DIRECTIONS FOR THIS TASK - Copy out each line in the entries below that contains the string "header".

··········

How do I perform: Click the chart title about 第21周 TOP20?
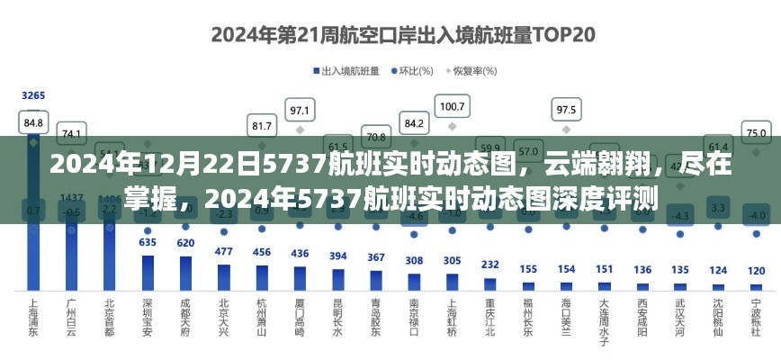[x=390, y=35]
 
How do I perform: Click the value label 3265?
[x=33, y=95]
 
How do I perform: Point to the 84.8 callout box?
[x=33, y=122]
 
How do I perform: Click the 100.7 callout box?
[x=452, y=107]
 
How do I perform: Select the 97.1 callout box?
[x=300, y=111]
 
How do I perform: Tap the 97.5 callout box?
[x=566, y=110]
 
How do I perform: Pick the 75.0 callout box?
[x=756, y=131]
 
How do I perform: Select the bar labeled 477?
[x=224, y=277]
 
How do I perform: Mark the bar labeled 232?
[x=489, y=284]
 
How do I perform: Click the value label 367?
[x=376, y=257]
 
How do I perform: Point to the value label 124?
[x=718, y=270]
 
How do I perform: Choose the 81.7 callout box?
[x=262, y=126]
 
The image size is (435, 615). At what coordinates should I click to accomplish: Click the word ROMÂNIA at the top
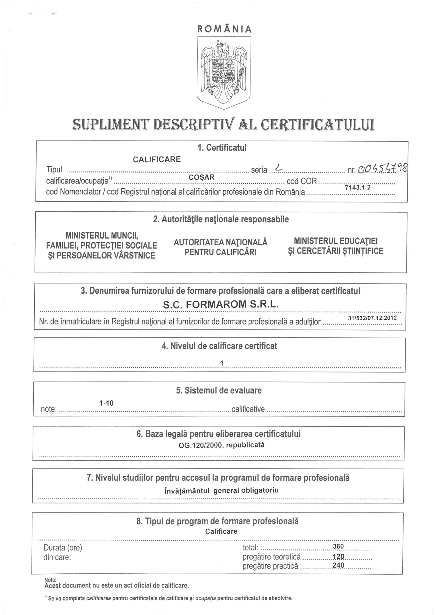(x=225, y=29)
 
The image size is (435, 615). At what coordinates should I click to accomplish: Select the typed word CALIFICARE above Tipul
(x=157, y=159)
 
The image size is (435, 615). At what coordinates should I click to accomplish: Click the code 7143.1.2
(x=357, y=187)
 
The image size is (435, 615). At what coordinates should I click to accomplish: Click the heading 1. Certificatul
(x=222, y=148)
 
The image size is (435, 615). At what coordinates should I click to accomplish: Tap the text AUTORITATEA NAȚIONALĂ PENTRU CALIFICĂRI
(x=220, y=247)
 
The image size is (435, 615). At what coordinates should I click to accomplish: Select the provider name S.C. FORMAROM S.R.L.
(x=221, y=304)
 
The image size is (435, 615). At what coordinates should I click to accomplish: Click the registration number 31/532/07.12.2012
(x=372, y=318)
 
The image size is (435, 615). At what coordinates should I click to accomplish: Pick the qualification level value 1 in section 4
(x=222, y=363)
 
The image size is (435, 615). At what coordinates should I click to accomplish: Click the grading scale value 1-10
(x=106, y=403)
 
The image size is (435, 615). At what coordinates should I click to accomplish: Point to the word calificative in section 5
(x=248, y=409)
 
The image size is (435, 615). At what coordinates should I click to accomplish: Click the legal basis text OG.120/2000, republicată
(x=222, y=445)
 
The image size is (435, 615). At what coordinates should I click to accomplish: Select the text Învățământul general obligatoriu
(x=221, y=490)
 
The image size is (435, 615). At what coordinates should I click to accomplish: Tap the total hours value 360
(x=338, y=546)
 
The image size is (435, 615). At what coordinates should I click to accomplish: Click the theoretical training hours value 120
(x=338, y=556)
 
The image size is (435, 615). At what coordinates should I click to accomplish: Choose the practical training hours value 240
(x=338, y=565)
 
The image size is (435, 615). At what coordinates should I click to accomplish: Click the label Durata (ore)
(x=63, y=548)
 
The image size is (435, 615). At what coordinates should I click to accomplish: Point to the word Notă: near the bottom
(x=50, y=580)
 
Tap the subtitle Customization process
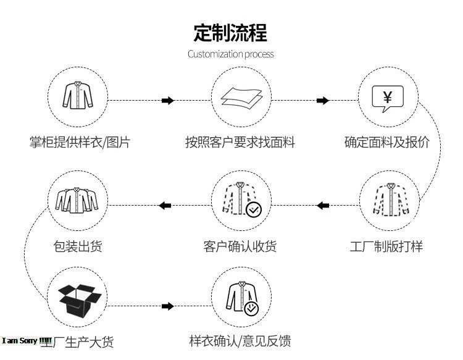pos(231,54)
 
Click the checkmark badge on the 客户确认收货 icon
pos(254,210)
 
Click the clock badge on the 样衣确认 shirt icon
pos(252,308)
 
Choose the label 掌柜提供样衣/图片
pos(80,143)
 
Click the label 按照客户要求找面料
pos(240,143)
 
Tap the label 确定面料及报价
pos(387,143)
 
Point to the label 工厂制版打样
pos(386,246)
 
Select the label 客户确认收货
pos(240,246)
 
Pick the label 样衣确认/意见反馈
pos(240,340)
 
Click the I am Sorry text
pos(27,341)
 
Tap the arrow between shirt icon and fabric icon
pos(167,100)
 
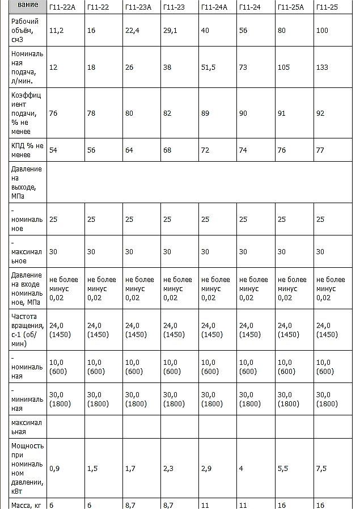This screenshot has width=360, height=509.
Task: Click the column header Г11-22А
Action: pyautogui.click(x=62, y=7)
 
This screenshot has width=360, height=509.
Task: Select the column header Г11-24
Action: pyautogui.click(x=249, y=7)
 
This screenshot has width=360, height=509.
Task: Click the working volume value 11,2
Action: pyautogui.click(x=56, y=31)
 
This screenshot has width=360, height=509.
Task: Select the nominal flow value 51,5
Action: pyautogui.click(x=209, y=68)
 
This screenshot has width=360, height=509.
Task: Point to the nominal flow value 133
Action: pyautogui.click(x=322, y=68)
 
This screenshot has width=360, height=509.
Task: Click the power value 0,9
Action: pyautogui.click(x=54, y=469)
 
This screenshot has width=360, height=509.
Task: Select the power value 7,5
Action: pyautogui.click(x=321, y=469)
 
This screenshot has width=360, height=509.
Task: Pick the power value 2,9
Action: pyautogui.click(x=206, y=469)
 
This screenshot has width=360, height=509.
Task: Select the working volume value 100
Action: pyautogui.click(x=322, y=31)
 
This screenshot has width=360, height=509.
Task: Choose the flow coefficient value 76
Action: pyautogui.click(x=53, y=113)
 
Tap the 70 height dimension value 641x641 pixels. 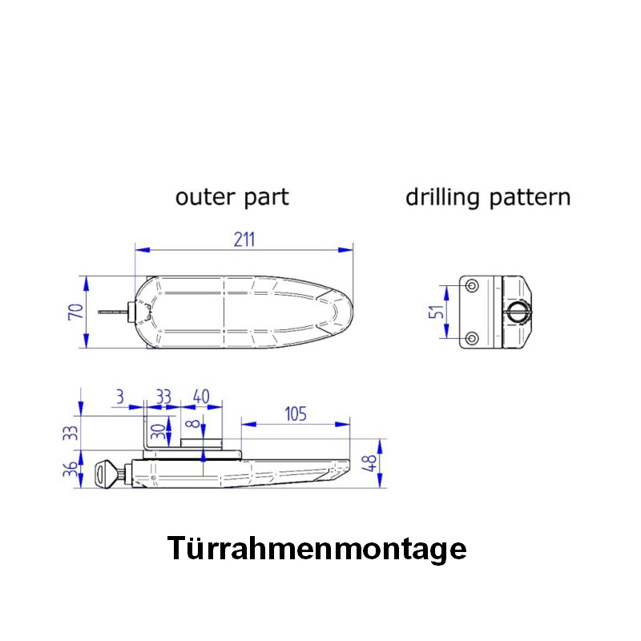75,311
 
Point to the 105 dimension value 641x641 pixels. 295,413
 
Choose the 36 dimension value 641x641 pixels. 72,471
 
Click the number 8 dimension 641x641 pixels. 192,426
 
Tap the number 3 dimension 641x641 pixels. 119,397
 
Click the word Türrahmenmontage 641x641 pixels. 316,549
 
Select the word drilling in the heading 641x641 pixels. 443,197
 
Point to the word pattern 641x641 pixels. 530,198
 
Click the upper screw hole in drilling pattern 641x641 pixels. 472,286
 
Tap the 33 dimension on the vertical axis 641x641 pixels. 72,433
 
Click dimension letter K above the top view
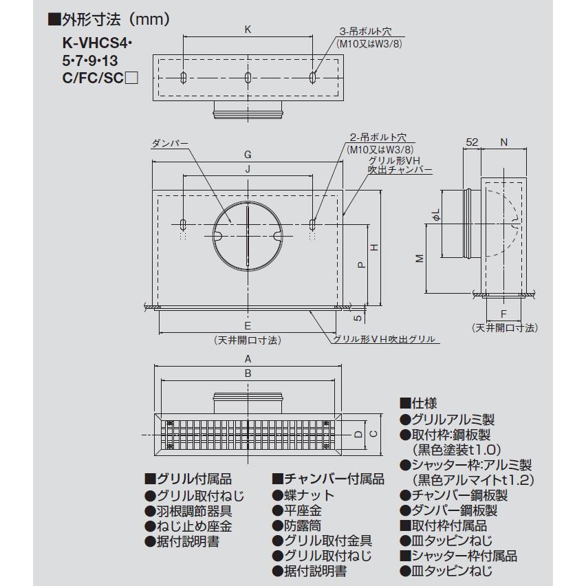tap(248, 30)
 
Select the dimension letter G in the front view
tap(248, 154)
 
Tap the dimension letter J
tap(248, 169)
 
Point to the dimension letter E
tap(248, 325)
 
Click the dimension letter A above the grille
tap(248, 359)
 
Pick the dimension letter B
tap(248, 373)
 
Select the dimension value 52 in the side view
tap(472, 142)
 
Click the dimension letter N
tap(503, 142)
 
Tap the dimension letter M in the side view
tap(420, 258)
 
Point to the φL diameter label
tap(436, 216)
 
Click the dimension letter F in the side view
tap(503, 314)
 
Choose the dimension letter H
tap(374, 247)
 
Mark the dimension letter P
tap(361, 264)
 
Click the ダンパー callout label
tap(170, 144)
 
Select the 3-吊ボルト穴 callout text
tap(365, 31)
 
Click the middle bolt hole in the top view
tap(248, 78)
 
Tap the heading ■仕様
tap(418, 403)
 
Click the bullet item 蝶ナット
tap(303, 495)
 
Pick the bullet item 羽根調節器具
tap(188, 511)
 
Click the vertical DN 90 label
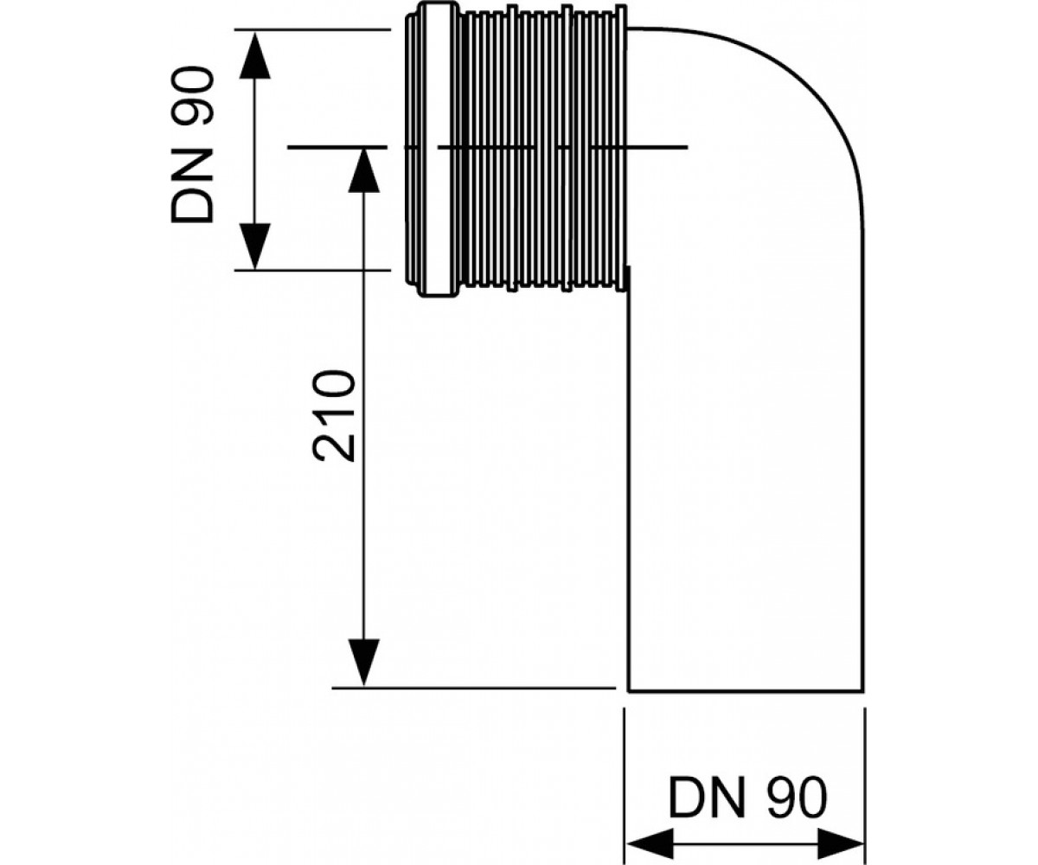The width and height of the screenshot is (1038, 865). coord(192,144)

··········

SOLUTION TO THE PROBLEM -
Task: Click the column header Г11-22А
Task: Select the column header Г11-24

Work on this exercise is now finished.